The marketplace has been turned upside down in terms of how, where and for how much the products for this business are produced. The devaluation of the products in this industry hasn't begun to be analyzed at this point.
Then there is the sticky question of distribution — near term and farther down the road. The pressures on the designer brands to expand their distribution is ever increasing. And last week's sale of Calvin Klein to Phillips-Van Heusen will bring additional distribution pressures when P-VH moves the brand into other products and price point levels.
And as imports continue to loom larger each month, the challenge is which is the importer: the retailer or the former manufacturer? It's getting to the point where retailers are muscling in on the suppliers used by their U.S. suppliers. Then there's the question that comes up in conversations about direct retailer imports: Who eats the dogs?
Then we have the issues that go way beyond home textiles itself. These are the governmental regulatory issues concerning product at both the federal and state levels. And it looks like California is the lead horse in this race. And few in the marketplace are really facing up to the impact regs will have on product development, design and pricing. And because it involves imports, the impact will be all the greater: a product, moved among many facilities, will be subjected to many inspections as it travels from fiber to finished item.
Government regs are moving into the more basic elements of business, such as shipping of merchandise from one country to another.
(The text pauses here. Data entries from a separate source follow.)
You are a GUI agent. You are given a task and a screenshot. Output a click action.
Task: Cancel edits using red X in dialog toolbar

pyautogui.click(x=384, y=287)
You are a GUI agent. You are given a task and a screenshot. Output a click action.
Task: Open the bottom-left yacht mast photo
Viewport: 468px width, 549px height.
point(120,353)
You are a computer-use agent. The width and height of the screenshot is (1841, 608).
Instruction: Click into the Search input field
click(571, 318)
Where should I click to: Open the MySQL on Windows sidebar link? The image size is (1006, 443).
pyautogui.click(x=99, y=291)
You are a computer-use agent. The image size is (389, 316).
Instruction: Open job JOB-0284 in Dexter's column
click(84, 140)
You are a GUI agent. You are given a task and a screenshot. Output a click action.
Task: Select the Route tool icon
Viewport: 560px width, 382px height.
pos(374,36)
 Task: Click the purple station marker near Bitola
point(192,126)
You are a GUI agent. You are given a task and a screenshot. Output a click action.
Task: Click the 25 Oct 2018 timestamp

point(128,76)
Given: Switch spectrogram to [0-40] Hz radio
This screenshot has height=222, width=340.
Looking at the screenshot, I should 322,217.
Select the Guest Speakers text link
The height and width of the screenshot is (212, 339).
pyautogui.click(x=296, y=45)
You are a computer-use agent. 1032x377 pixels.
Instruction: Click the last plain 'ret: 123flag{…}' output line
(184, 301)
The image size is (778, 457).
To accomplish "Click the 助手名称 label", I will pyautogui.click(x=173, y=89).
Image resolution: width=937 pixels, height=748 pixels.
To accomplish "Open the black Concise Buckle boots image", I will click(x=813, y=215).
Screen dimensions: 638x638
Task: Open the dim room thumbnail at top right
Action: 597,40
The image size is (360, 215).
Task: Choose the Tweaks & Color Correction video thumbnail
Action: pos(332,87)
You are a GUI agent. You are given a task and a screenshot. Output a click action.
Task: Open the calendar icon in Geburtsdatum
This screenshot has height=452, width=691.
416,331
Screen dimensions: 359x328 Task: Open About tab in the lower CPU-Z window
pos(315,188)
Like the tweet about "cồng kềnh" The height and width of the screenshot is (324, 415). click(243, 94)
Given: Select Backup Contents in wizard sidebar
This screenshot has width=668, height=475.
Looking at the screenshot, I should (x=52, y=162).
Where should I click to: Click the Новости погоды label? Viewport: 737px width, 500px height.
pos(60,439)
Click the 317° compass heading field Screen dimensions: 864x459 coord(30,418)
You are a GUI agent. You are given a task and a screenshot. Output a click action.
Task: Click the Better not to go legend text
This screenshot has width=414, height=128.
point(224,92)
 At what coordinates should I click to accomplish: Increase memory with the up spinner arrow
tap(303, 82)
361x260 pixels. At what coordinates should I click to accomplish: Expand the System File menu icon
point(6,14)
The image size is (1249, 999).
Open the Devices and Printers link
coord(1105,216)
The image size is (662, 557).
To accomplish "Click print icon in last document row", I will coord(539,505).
The burden of proof is increasingly on the company bringing stuff into this country as far as certifying that the merchandise is not carrying a weapon of mass destruction within the container.
Some see the program as a way to ensure quick processing of their merchandise as part of the advance declarations. But Customs continues to emphasize that this is a security measure and must include every supplier involved in the production of an item, not just the primary contractor.
On the bright side, it looks like business is beginning to open up in furnitureland, though it won't be an easy ride. Even export is looking up for many.
On that note, hope everyone has a great new year.